**Problem to work on**
Print, word for word, the part of the records that opens with the line containing "Given: Click the inch dimensions line in Size" and closes with the line containing "pos(659,78)". Leave the pictures out of your answer.
***** Exercise material *****
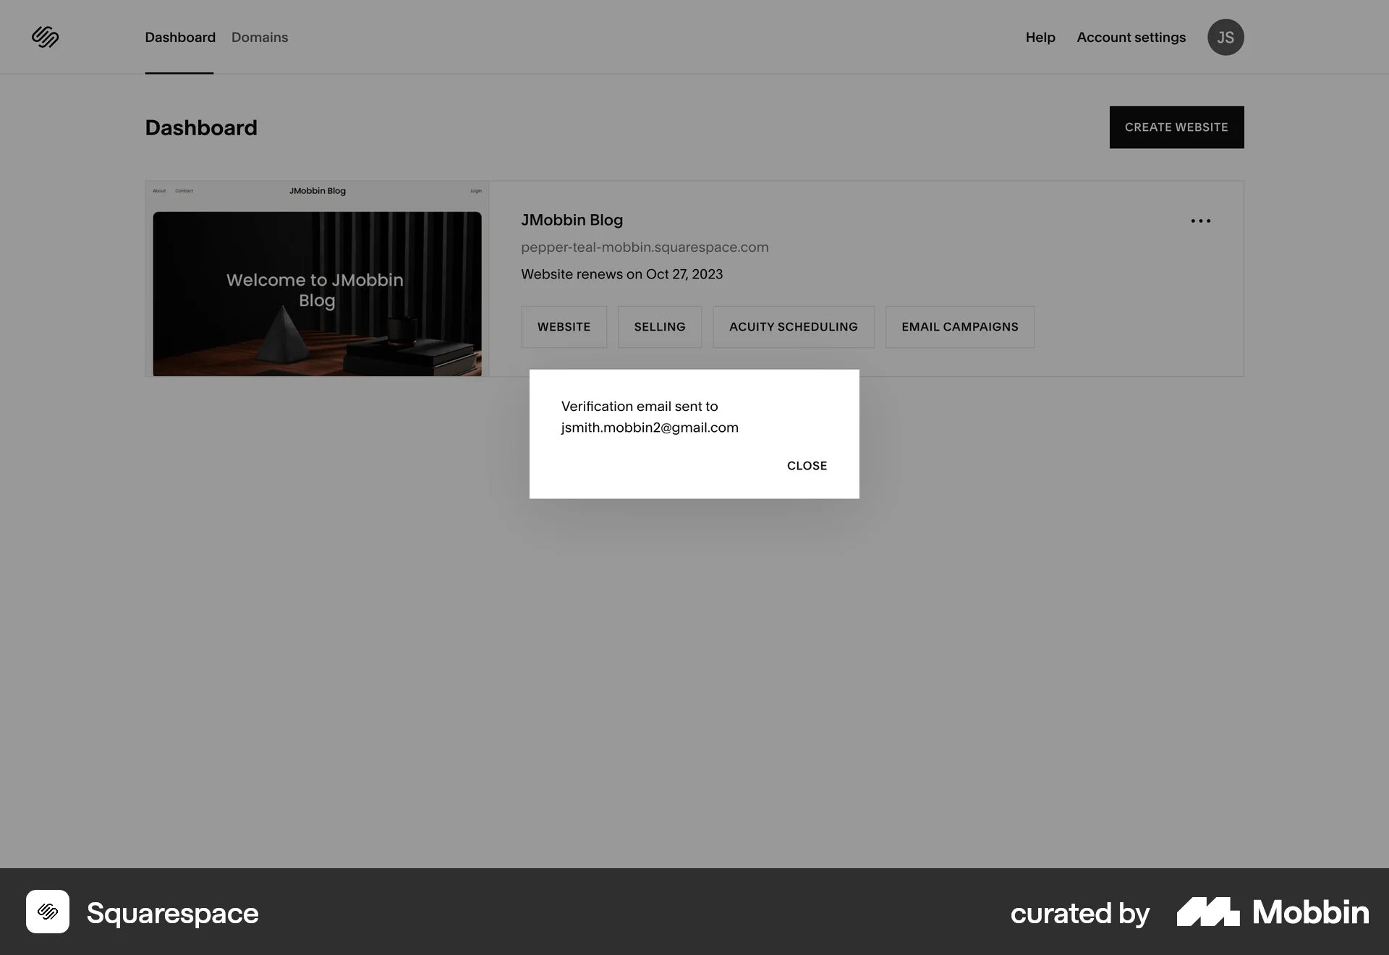Open Account settings
Screen dimensions: 1389x955
click(x=1131, y=37)
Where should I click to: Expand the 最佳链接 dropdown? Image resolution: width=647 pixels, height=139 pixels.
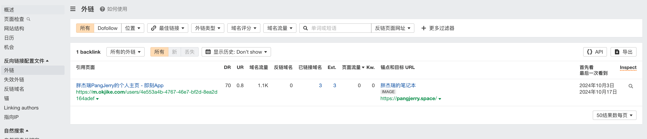(x=168, y=28)
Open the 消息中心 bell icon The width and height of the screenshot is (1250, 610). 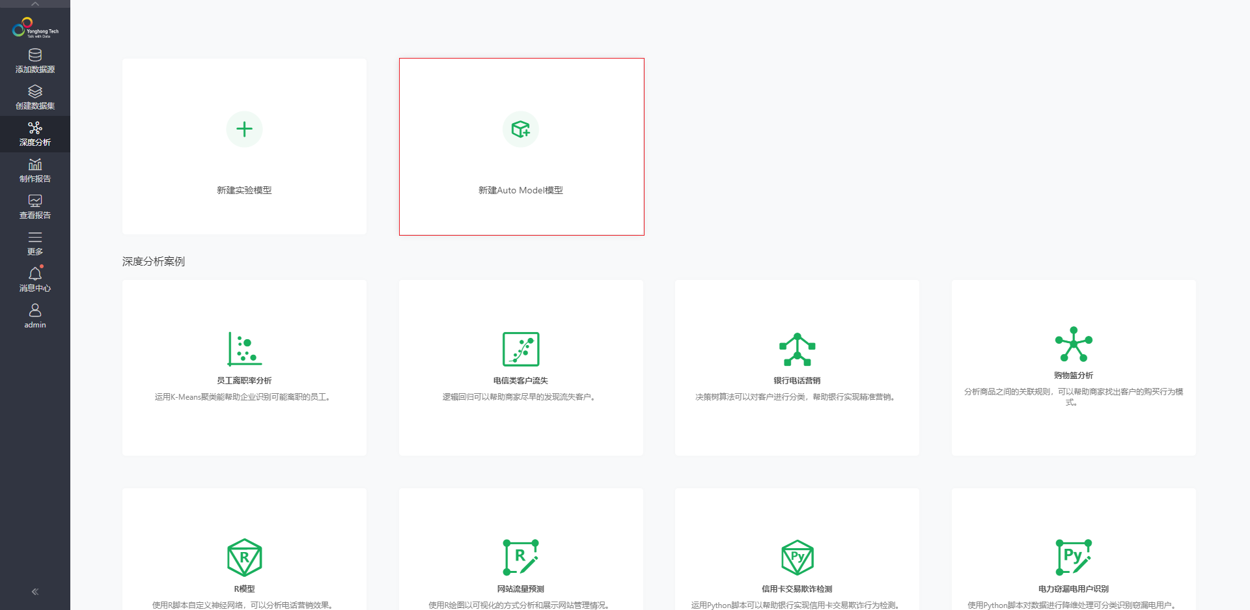point(35,273)
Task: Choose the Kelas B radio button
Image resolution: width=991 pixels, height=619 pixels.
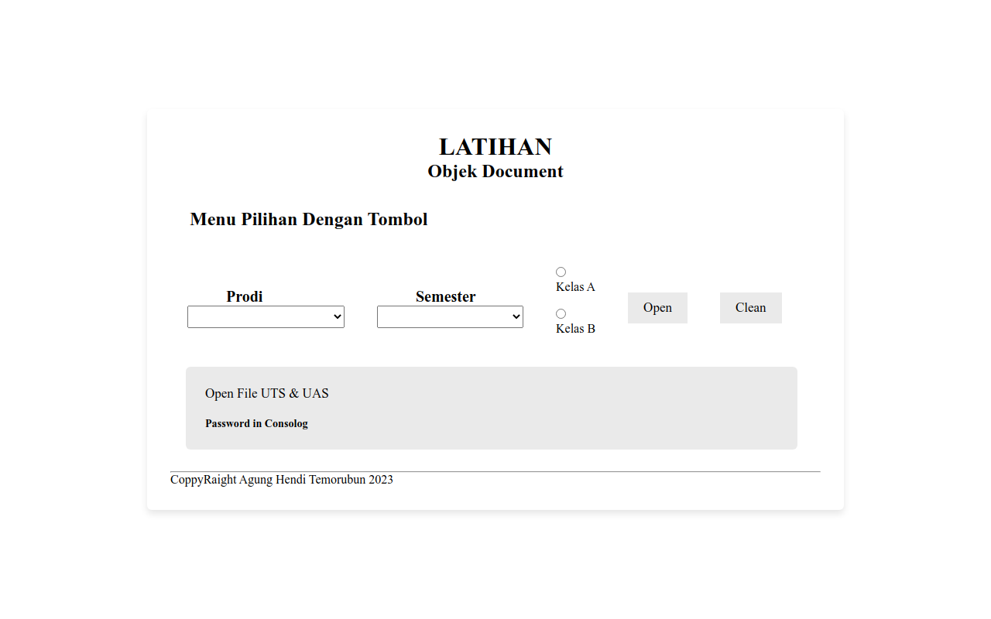Action: pos(561,313)
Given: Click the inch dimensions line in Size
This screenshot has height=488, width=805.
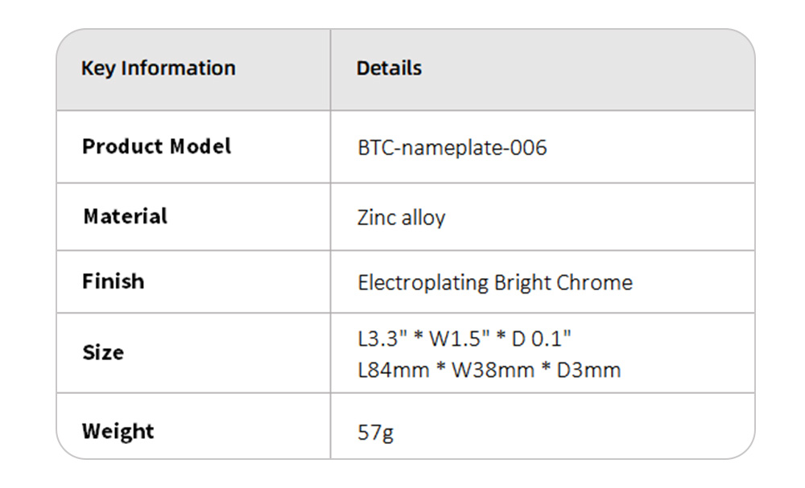Looking at the screenshot, I should (x=464, y=339).
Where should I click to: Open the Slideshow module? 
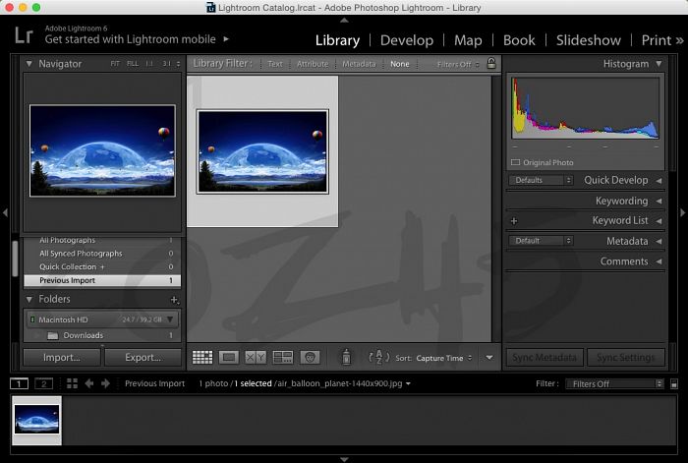(588, 40)
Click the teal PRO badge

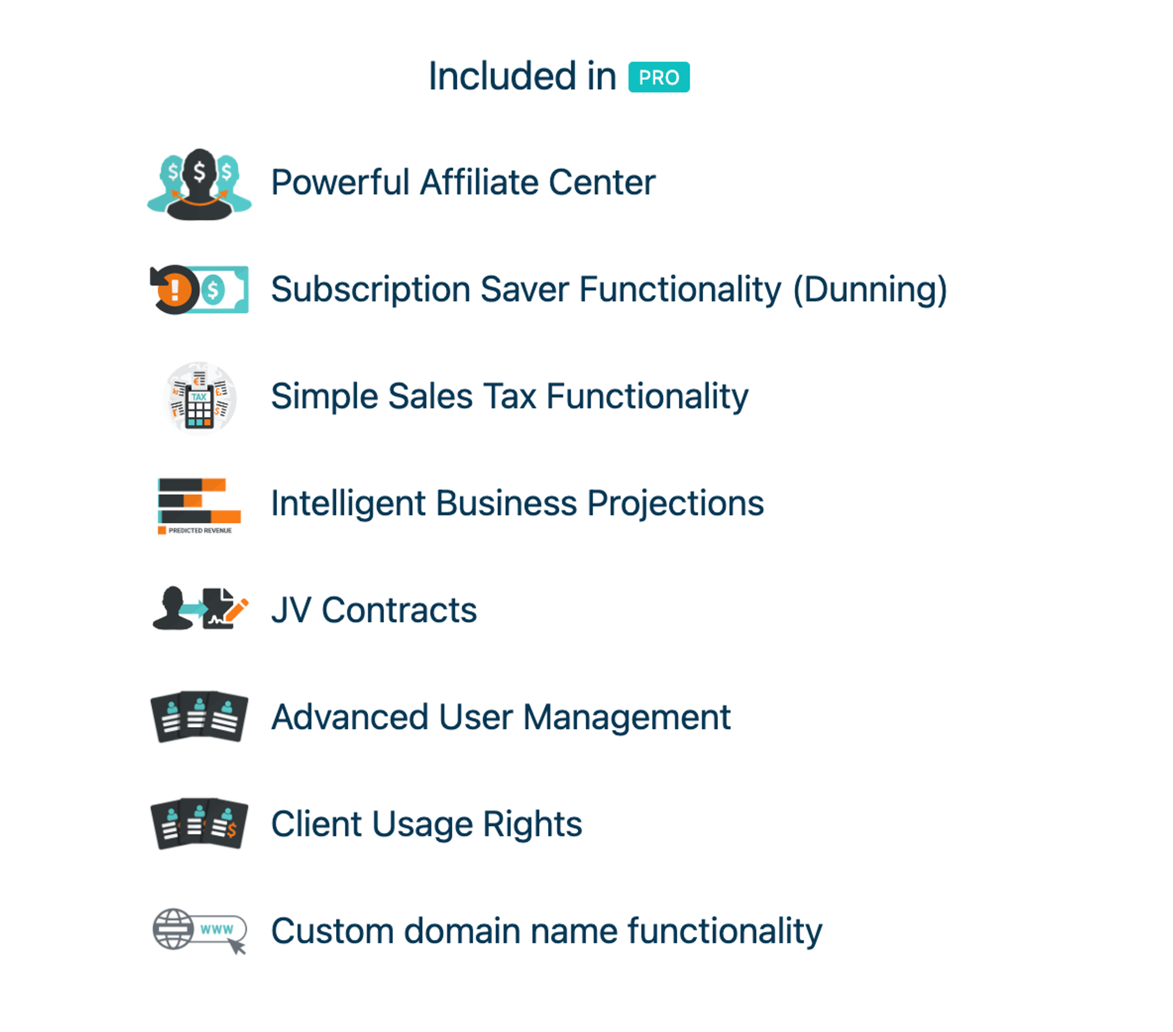pos(659,78)
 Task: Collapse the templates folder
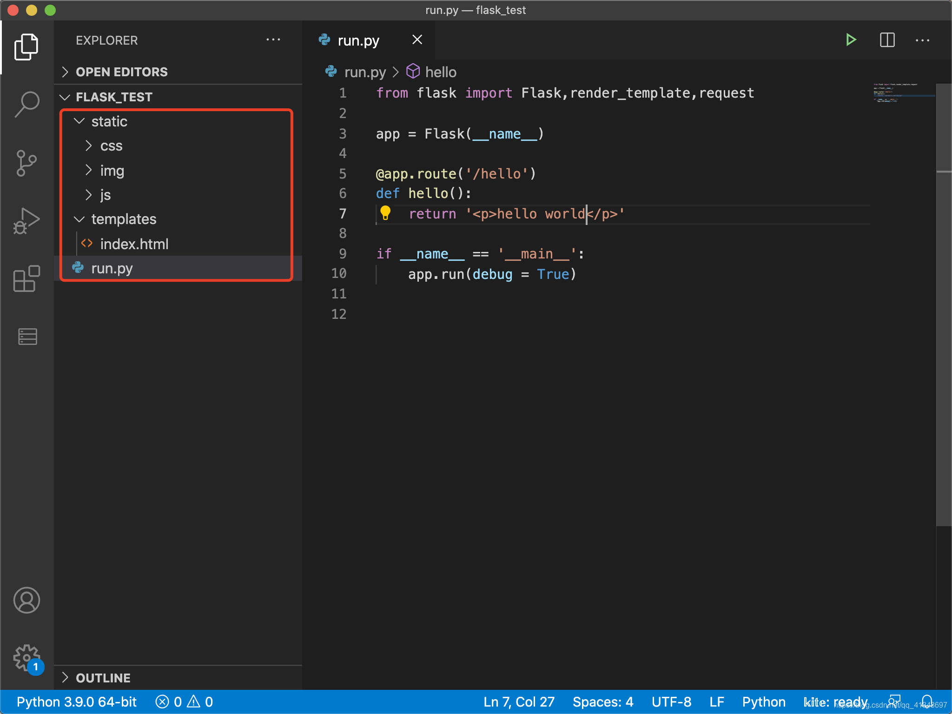coord(124,219)
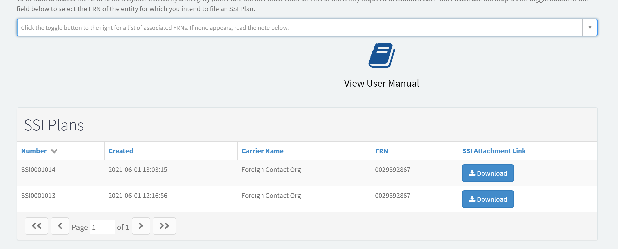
*****
**Solution to this task**
Given: Click the inch dimensions line in Size
This screenshot has height=488, width=805.
Looking at the screenshot, I should (x=464, y=339).
Where should I click to: Open the Slideshow module? 
(588, 40)
Click the teal PRO badge

pos(659,78)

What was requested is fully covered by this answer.